DATA FOR REVIEW ::
* * *
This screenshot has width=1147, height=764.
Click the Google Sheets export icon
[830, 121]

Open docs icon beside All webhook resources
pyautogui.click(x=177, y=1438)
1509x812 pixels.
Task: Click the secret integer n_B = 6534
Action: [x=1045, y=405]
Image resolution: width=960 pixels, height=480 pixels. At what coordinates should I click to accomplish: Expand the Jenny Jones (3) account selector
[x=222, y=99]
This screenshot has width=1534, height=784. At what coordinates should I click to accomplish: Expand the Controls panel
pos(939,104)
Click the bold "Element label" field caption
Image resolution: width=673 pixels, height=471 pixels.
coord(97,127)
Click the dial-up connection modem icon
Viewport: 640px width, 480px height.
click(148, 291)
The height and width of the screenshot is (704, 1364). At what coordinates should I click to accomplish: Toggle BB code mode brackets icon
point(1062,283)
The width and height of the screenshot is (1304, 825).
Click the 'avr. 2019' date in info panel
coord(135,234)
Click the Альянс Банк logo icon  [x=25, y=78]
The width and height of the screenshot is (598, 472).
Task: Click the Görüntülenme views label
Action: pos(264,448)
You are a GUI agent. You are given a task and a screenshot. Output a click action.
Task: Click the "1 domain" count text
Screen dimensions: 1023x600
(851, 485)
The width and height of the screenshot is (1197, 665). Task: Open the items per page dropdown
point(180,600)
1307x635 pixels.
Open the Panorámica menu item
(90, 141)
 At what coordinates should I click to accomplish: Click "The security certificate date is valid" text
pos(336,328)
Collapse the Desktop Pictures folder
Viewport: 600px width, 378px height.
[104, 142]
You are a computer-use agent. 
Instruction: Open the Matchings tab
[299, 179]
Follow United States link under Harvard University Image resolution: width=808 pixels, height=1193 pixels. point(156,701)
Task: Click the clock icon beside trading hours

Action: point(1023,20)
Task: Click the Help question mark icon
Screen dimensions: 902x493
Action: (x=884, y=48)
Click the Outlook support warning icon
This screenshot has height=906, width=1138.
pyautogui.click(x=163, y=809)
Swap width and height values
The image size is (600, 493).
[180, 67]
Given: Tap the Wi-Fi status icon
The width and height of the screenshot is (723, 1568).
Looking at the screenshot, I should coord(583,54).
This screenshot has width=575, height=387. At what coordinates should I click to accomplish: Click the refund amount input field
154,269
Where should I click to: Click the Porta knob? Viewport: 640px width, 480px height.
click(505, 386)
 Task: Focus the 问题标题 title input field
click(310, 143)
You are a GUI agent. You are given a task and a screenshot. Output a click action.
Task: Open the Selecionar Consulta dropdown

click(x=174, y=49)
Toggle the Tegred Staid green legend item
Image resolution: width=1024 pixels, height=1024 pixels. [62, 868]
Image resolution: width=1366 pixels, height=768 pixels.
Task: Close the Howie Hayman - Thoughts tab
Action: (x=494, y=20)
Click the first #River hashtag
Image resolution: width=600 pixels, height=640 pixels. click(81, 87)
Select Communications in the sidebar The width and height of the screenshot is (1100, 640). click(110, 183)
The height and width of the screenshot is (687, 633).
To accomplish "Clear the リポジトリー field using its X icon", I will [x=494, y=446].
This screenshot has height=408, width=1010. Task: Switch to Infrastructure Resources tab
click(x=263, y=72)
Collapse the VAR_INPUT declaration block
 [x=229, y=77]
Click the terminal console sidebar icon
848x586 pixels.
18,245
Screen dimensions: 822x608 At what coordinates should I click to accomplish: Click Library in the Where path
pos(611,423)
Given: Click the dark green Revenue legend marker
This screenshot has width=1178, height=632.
* * *
EXERCISE PROMPT ::
Reproduce the listing word for word from its first line up to and including the line with "Task: Click the Help question mark icon". Give no other lines.

TASK RESPONSE ::
This screenshot has width=1147, height=764.
Click the Google Sheets export icon
[830, 121]

Open docs icon beside All webhook resources
pyautogui.click(x=177, y=1438)
1509x812 pixels.
Task: Click the secret integer n_B = 6534
Action: [x=1045, y=405]
Image resolution: width=960 pixels, height=480 pixels. At what coordinates should I click to accomplish: Expand the Jenny Jones (3) account selector
[x=222, y=99]
This screenshot has width=1534, height=784. At what coordinates should I click to accomplish: Expand the Controls panel
pos(939,104)
Click the bold "Element label" field caption
Image resolution: width=673 pixels, height=471 pixels.
coord(97,127)
Click the dial-up connection modem icon
Viewport: 640px width, 480px height.
click(148, 291)
The height and width of the screenshot is (704, 1364). At what coordinates should I click to accomplish: Toggle BB code mode brackets icon
point(1062,283)
The width and height of the screenshot is (1304, 825).
Click the 'avr. 2019' date in info panel
coord(135,234)
Click the Альянс Банк logo icon  [x=25, y=78]
The width and height of the screenshot is (598, 472).
Task: Click the Görüntülenme views label
Action: pos(264,448)
You are a GUI agent. You are given a task and a screenshot. Output a click action.
Task: Click the "1 domain" count text
Screen dimensions: 1023x600
(851, 485)
The width and height of the screenshot is (1197, 665). Task: Open the items per page dropdown
point(180,600)
1307x635 pixels.
Open the Panorámica menu item
(90, 141)
 At what coordinates should I click to accomplish: Click "The security certificate date is valid" text
pos(336,328)
Collapse the Desktop Pictures folder
Viewport: 600px width, 378px height.
[104, 142]
You are a computer-use agent. 
Instruction: Open the Matchings tab
[299, 179]
Follow United States link under Harvard University Image resolution: width=808 pixels, height=1193 pixels. point(156,701)
Task: Click the clock icon beside trading hours

Action: point(1023,20)
Task: Click the Help question mark icon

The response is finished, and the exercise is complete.